Records drawn from a dataset:

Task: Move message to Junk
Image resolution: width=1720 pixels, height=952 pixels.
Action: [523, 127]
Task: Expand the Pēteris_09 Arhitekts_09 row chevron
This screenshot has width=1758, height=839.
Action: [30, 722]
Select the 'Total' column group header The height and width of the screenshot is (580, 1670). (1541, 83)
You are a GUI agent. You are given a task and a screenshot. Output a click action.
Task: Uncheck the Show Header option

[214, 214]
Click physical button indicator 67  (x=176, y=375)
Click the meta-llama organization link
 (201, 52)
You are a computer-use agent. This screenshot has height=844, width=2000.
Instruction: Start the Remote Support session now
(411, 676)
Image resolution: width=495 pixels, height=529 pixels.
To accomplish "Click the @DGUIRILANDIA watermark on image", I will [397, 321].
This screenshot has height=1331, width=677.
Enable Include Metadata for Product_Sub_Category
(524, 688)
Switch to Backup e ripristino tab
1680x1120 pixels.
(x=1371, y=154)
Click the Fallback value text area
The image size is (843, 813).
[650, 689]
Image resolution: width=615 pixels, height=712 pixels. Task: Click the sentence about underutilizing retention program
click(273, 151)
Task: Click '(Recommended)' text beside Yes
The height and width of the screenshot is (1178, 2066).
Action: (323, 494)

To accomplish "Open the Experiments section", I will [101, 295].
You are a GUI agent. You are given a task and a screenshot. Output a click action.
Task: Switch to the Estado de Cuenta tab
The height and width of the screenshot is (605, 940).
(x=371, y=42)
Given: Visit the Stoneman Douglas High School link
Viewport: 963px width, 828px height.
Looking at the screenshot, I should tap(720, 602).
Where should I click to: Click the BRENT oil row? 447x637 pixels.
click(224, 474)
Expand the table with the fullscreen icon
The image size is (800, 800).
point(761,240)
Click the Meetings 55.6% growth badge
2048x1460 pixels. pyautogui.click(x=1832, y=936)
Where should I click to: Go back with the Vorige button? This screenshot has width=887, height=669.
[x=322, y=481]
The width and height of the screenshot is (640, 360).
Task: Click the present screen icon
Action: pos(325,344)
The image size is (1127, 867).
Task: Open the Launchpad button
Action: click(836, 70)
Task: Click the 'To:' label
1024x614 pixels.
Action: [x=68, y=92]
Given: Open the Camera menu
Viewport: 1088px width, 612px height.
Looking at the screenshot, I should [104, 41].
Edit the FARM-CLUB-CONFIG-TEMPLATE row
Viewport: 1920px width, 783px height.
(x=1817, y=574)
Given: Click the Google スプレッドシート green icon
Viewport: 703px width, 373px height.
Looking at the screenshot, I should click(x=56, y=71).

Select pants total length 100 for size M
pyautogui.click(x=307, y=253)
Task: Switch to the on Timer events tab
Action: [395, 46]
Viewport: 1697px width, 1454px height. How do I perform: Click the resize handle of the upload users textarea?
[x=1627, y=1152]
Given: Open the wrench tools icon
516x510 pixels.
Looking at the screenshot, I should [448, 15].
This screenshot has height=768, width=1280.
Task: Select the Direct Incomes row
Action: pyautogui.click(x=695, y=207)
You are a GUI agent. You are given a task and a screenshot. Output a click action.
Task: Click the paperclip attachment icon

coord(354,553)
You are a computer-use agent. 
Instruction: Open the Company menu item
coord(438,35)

## [EXERCISE GOAL]
All records must be transcribed exactly, with none left out.

## [TASK RESULT]
Task: Move message to Junk
Image resolution: width=1720 pixels, height=952 pixels.
Action: [523, 127]
Task: Expand the Pēteris_09 Arhitekts_09 row chevron
This screenshot has width=1758, height=839.
Action: [30, 722]
Select the 'Total' column group header The height and width of the screenshot is (580, 1670). (1541, 83)
You are a GUI agent. You are given a task and a screenshot. Output a click action.
Task: Uncheck the Show Header option

[214, 214]
Click physical button indicator 67  (x=176, y=375)
Click the meta-llama organization link
 (201, 52)
You are a computer-use agent. This screenshot has height=844, width=2000.
Instruction: Start the Remote Support session now
(411, 676)
Image resolution: width=495 pixels, height=529 pixels.
To accomplish "Click the @DGUIRILANDIA watermark on image", I will [397, 321].
This screenshot has height=1331, width=677.
Enable Include Metadata for Product_Sub_Category
(524, 688)
Switch to Backup e ripristino tab
1680x1120 pixels.
(x=1371, y=154)
Click the Fallback value text area
The image size is (843, 813).
[650, 689]
Image resolution: width=615 pixels, height=712 pixels. Task: Click the sentence about underutilizing retention program
click(273, 151)
Task: Click '(Recommended)' text beside Yes
The height and width of the screenshot is (1178, 2066).
Action: (323, 494)

To accomplish "Open the Experiments section", I will [101, 295].
You are a GUI agent. You are given a task and a screenshot. Output a click action.
Task: Switch to the Estado de Cuenta tab
The height and width of the screenshot is (605, 940).
(x=371, y=42)
Given: Visit the Stoneman Douglas High School link
Viewport: 963px width, 828px height.
Looking at the screenshot, I should tap(720, 602).
Where should I click to: Click the BRENT oil row? 447x637 pixels.
click(224, 474)
Expand the table with the fullscreen icon
The image size is (800, 800).
point(761,240)
Click the Meetings 55.6% growth badge
2048x1460 pixels. pyautogui.click(x=1832, y=936)
Where should I click to: Go back with the Vorige button? This screenshot has width=887, height=669.
[x=322, y=481]
The width and height of the screenshot is (640, 360).
Task: Click the present screen icon
Action: pos(325,344)
The image size is (1127, 867).
Task: Open the Launchpad button
Action: click(836, 70)
Task: Click the 'To:' label
1024x614 pixels.
Action: [x=68, y=92]
Given: Open the Camera menu
Viewport: 1088px width, 612px height.
Looking at the screenshot, I should [104, 41].
Edit the FARM-CLUB-CONFIG-TEMPLATE row
Viewport: 1920px width, 783px height.
(x=1817, y=574)
Given: Click the Google スプレッドシート green icon
Viewport: 703px width, 373px height.
Looking at the screenshot, I should click(x=56, y=71).

Select pants total length 100 for size M
pyautogui.click(x=307, y=253)
Task: Switch to the on Timer events tab
Action: [395, 46]
Viewport: 1697px width, 1454px height. How do I perform: Click the resize handle of the upload users textarea?
[x=1627, y=1152]
Given: Open the wrench tools icon
516x510 pixels.
Looking at the screenshot, I should [448, 15].
This screenshot has height=768, width=1280.
Task: Select the Direct Incomes row
Action: pyautogui.click(x=695, y=207)
You are a GUI agent. You are given a task and a screenshot. Output a click action.
Task: Click the paperclip attachment icon

coord(354,553)
You are a computer-use agent. 
Instruction: Open the Company menu item
coord(438,35)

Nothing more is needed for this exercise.